Irpef più alta in Lazio, Campania, Calabria e Molise: trattenute di 60 euro in busta paga

Aumenti Irpef per la prossima primavera: le regioni coinvolte

Aumenti Irpef per la prossima primavera per 5,7 milioni di contribuenti italiani che risiedono nelle quattro regioni che hanno sforato i conti della sanità nel 2009 e che saranno costrette a rincarare l'addizionale di 0,3 punti percentuali sopra il tetto massimo consentito dalla legge.

L'aumento automatico, di 61 euro in più, riguarderà il Lazio (in media 65 euro), la Campania (57 euro), la Calabria (58 euro) e il Molise (58 euro) e dovrà essere saldato nel mese di marzo, come stabilito dall'Agenzia delle Entrate. I 61 euro in più che i cittadini delle quattro regioni dovranno pagare come arretrato del 2010 nel marzo prossimo non saranno gli unici soldi in più da versare.
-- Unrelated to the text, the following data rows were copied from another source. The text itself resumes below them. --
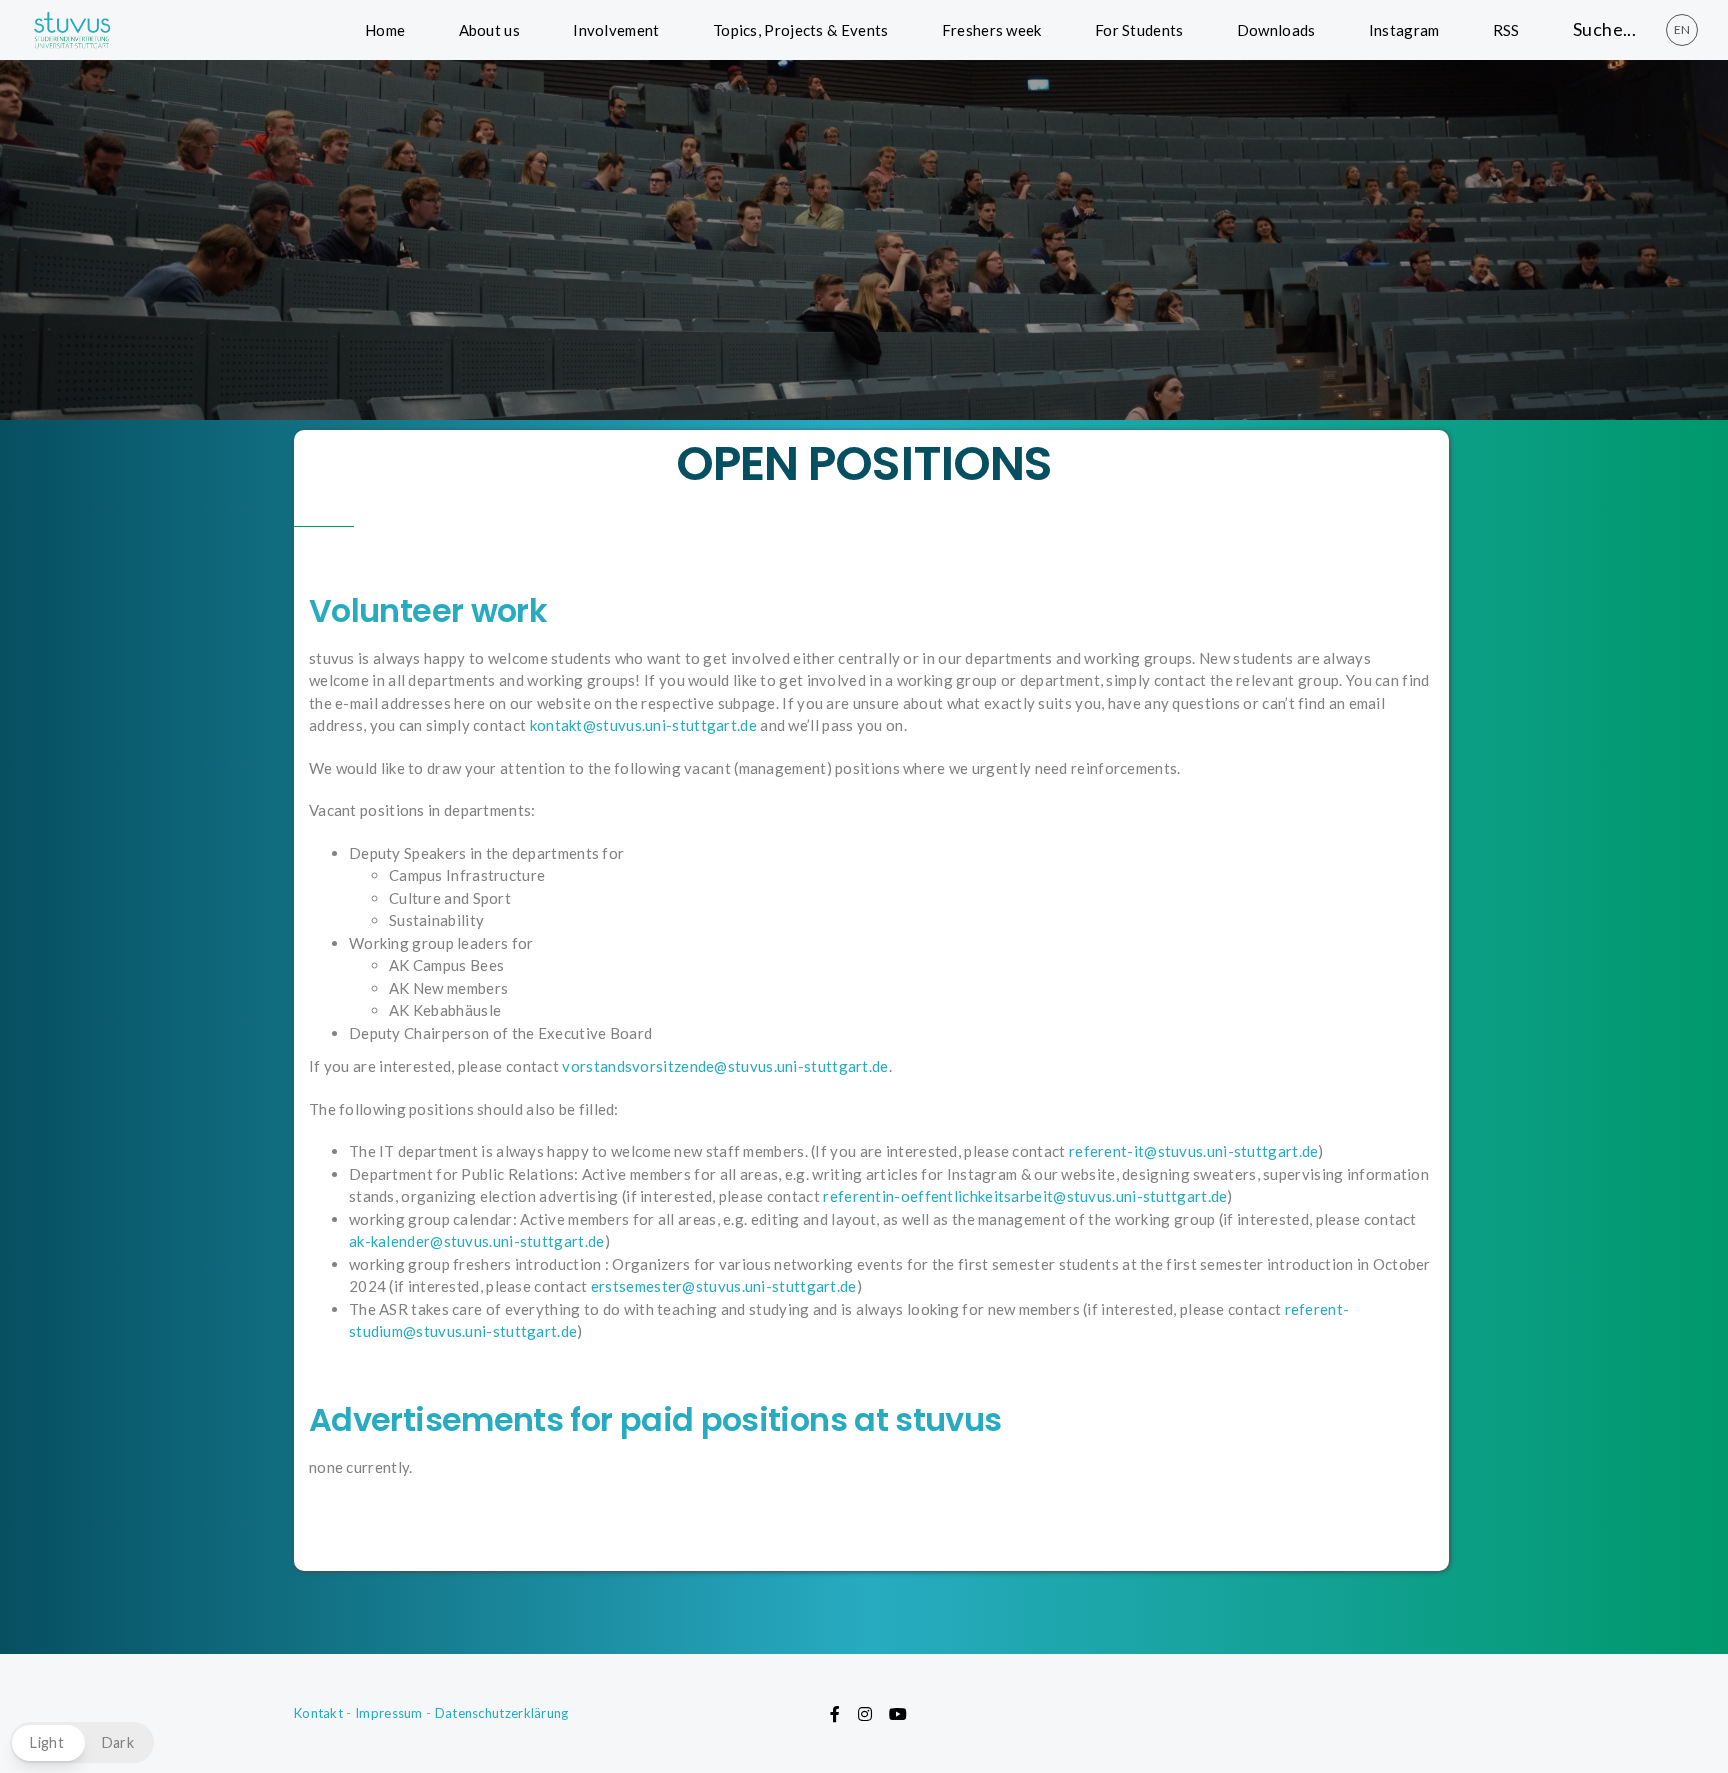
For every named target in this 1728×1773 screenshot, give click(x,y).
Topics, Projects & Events (801, 30)
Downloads (1276, 30)
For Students (1139, 30)
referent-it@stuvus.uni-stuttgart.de (1194, 1151)
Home (385, 30)
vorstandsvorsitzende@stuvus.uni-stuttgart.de (725, 1066)
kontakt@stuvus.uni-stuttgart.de (643, 725)
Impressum (389, 1713)
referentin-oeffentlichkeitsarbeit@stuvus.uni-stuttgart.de (1025, 1196)
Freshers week (992, 30)
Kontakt (318, 1713)
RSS (1506, 30)
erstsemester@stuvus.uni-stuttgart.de (724, 1286)
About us (489, 30)
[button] (82, 1742)
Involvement (616, 30)
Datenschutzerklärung (502, 1713)
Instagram (1404, 30)
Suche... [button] (1604, 29)
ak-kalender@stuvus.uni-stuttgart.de (477, 1241)
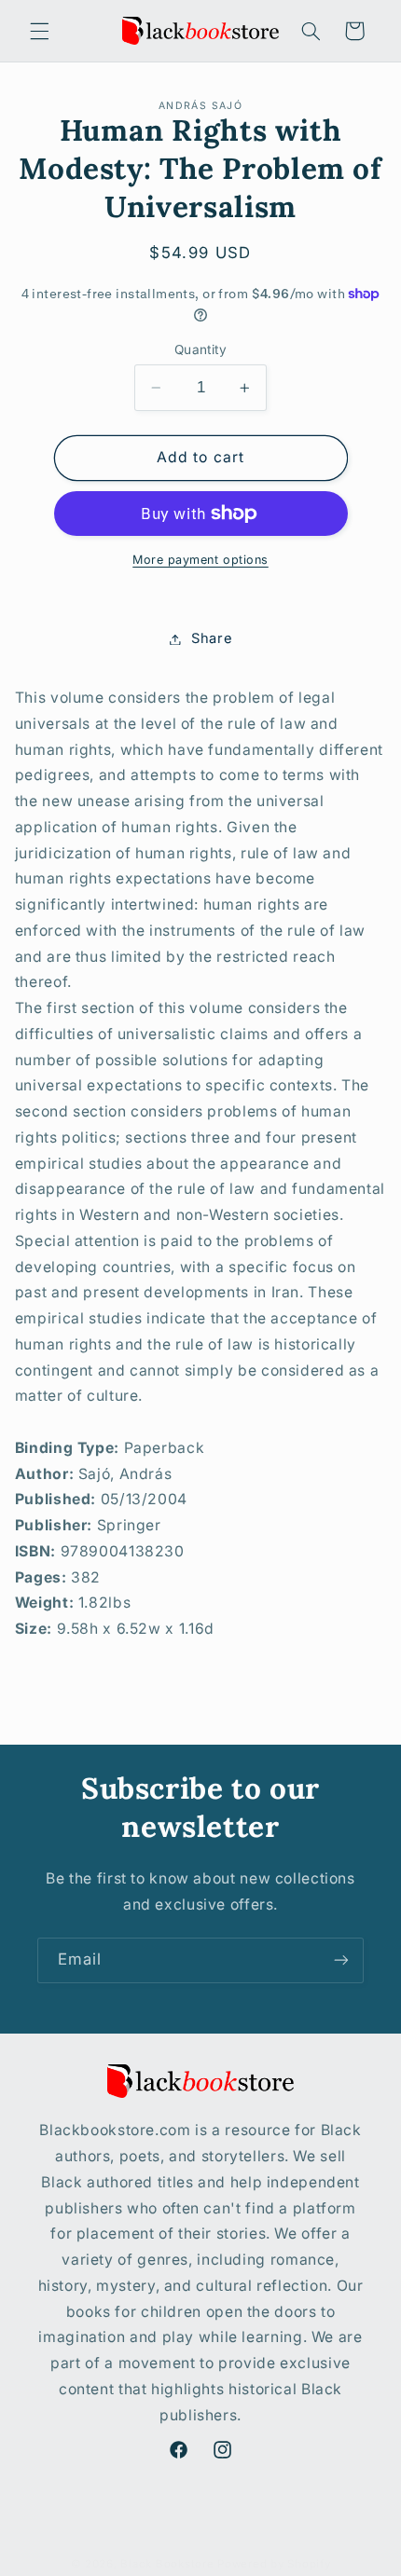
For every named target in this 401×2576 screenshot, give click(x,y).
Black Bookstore (167, 2563)
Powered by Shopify (273, 2563)
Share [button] (211, 638)
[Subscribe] (341, 1960)
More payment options (200, 560)
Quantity (200, 349)
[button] (39, 30)
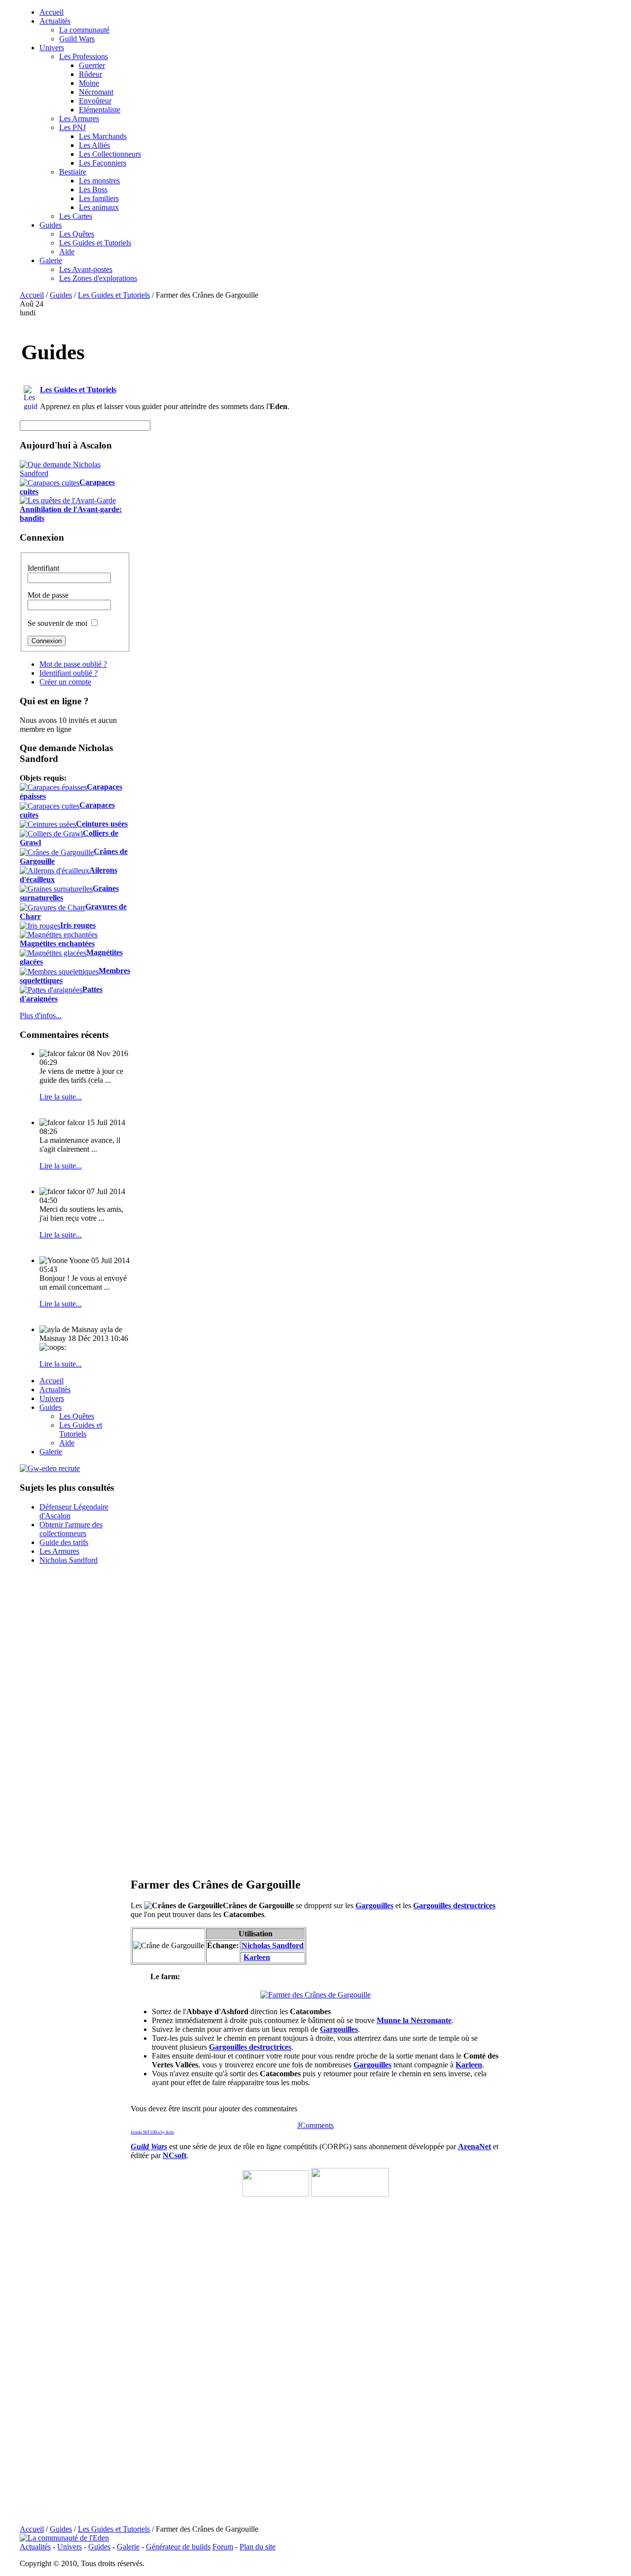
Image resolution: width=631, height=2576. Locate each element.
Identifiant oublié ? (68, 673)
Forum (222, 2546)
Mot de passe (48, 595)
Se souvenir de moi (57, 623)
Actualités (35, 2546)
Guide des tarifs (63, 1542)
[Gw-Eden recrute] (50, 1468)
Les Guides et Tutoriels (114, 295)
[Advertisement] (427, 369)
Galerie (128, 2546)
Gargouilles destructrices (454, 1905)
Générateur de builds (178, 2546)
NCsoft (174, 2155)
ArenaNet (474, 2146)
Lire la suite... (60, 1097)
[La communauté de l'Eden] (64, 2538)
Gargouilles (374, 1905)
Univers (69, 2546)
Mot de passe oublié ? (73, 664)
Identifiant (43, 568)
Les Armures (59, 1551)
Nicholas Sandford (68, 1560)
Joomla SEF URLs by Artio (152, 2132)
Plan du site (258, 2546)
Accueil (32, 295)
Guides (61, 295)
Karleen (257, 1957)
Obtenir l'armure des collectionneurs (71, 1529)
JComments (315, 2125)
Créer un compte (65, 682)
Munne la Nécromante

Ci saranno, infatti, anche da sborsare altri 103 euro in media a testa portando la somma a ben 164 euro. La legge prevede, infatti, che i contribuenti anticipino anche il 30% dell'addizionale dell'anno in corso, cioè del 2011 (anno in cui l'aumento dell'aliquota all'1,7% viene confermato).

Dall'aumento delle tasse non si salveranno aziende e professionisti: il risanamento del deficit sanitario colpirà anche l'Irap con un aumento di 0,15 punti percentuali. Per loro l'acconto è previsto per il mese di novembre. La rassicurazione che tranquillizza è che, secondo le previsioni, nel 2011 l’incremento delle addizionali Irpef e Irap sarà cancellato.